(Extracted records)
━━━━━━━━━━

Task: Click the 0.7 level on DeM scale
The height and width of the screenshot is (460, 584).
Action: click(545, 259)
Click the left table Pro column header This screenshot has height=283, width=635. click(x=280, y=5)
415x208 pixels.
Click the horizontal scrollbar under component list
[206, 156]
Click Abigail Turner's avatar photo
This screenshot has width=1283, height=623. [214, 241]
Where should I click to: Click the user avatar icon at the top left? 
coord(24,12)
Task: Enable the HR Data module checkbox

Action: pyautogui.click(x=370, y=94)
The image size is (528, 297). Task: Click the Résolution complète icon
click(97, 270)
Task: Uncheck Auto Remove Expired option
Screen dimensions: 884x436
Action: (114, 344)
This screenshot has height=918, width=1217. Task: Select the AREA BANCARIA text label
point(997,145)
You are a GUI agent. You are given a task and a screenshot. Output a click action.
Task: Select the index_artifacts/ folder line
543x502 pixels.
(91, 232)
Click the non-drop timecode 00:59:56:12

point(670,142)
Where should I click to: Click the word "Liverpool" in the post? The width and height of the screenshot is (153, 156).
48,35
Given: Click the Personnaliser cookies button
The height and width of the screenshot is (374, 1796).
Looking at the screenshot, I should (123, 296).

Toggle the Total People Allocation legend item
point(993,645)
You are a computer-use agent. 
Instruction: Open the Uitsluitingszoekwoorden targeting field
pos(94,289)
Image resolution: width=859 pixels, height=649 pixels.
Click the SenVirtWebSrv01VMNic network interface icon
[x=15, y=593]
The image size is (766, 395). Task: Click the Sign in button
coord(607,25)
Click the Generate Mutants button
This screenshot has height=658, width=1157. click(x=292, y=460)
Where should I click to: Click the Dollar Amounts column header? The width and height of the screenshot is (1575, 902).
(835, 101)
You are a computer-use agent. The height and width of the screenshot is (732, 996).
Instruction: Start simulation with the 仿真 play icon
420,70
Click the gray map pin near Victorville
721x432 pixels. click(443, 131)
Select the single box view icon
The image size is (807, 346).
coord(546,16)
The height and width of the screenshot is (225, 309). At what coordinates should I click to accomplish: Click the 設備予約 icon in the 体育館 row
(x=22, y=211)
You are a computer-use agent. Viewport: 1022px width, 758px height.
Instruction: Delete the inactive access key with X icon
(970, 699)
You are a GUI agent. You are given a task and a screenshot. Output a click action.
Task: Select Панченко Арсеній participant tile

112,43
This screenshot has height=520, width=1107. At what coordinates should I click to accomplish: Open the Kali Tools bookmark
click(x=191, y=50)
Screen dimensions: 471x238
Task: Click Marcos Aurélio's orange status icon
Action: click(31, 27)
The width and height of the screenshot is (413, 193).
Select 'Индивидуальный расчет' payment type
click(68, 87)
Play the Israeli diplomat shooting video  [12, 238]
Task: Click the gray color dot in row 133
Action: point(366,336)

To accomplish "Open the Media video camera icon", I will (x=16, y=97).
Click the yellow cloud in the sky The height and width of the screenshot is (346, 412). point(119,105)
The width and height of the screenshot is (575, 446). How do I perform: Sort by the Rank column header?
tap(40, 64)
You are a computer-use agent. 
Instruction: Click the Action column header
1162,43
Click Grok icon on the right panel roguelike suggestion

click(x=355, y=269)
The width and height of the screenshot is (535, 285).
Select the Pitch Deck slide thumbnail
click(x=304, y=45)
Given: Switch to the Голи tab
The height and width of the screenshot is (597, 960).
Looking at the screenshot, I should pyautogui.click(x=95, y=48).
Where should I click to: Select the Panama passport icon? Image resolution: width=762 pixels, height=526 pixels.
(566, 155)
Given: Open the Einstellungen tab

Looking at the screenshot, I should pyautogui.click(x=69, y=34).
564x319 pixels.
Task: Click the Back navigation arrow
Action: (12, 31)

━━━━━━━━━━

### PROBLEM DETAILS:
Above are the records; retype them all without a single difference.

### RESPONSE:
Task: Click the 0.7 level on DeM scale
The height and width of the screenshot is (460, 584).
Action: click(545, 259)
Click the left table Pro column header This screenshot has height=283, width=635. click(x=280, y=5)
415x208 pixels.
Click the horizontal scrollbar under component list
[206, 156]
Click Abigail Turner's avatar photo
This screenshot has width=1283, height=623. [214, 241]
Where should I click to: Click the user avatar icon at the top left? 
coord(24,12)
Task: Enable the HR Data module checkbox

Action: pyautogui.click(x=370, y=94)
The image size is (528, 297). Task: Click the Résolution complète icon
click(97, 270)
Task: Uncheck Auto Remove Expired option
Screen dimensions: 884x436
Action: (114, 344)
This screenshot has height=918, width=1217. Task: Select the AREA BANCARIA text label
point(997,145)
You are a GUI agent. You are given a task and a screenshot. Output a click action.
Task: Select the index_artifacts/ folder line
543x502 pixels.
(91, 232)
Click the non-drop timecode 00:59:56:12

point(670,142)
Where should I click to: Click the word "Liverpool" in the post? The width and height of the screenshot is (153, 156).
48,35
Given: Click the Personnaliser cookies button
The height and width of the screenshot is (374, 1796).
Looking at the screenshot, I should (123, 296).

Toggle the Total People Allocation legend item
point(993,645)
You are a computer-use agent. 
Instruction: Open the Uitsluitingszoekwoorden targeting field
pos(94,289)
Image resolution: width=859 pixels, height=649 pixels.
Click the SenVirtWebSrv01VMNic network interface icon
[x=15, y=593]
The image size is (766, 395). Task: Click the Sign in button
coord(607,25)
Click the Generate Mutants button
This screenshot has height=658, width=1157. click(x=292, y=460)
Where should I click to: Click the Dollar Amounts column header? The width and height of the screenshot is (1575, 902).
(835, 101)
You are a computer-use agent. The height and width of the screenshot is (732, 996).
Instruction: Start simulation with the 仿真 play icon
420,70
Click the gray map pin near Victorville
721x432 pixels. click(443, 131)
Select the single box view icon
The image size is (807, 346).
coord(546,16)
The height and width of the screenshot is (225, 309). At what coordinates should I click to accomplish: Click the 設備予約 icon in the 体育館 row
(x=22, y=211)
You are a computer-use agent. Viewport: 1022px width, 758px height.
Instruction: Delete the inactive access key with X icon
(970, 699)
You are a GUI agent. You are given a task and a screenshot. Output a click action.
Task: Select Панченко Арсеній participant tile

112,43
This screenshot has height=520, width=1107. At what coordinates should I click to accomplish: Open the Kali Tools bookmark
click(x=191, y=50)
Screen dimensions: 471x238
Task: Click Marcos Aurélio's orange status icon
Action: click(31, 27)
The width and height of the screenshot is (413, 193).
Select 'Индивидуальный расчет' payment type
click(68, 87)
Play the Israeli diplomat shooting video  [12, 238]
Task: Click the gray color dot in row 133
Action: point(366,336)

To accomplish "Open the Media video camera icon", I will (x=16, y=97).
Click the yellow cloud in the sky The height and width of the screenshot is (346, 412). point(119,105)
The width and height of the screenshot is (575, 446). How do I perform: Sort by the Rank column header?
tap(40, 64)
You are a computer-use agent. 
Instruction: Click the Action column header
1162,43
Click Grok icon on the right panel roguelike suggestion

click(x=355, y=269)
The width and height of the screenshot is (535, 285).
Select the Pitch Deck slide thumbnail
click(x=304, y=45)
Given: Switch to the Голи tab
The height and width of the screenshot is (597, 960).
Looking at the screenshot, I should pyautogui.click(x=95, y=48).
Where should I click to: Select the Panama passport icon? Image resolution: width=762 pixels, height=526 pixels.
(566, 155)
Given: Open the Einstellungen tab

Looking at the screenshot, I should pyautogui.click(x=69, y=34).
564x319 pixels.
Task: Click the Back navigation arrow
Action: (12, 31)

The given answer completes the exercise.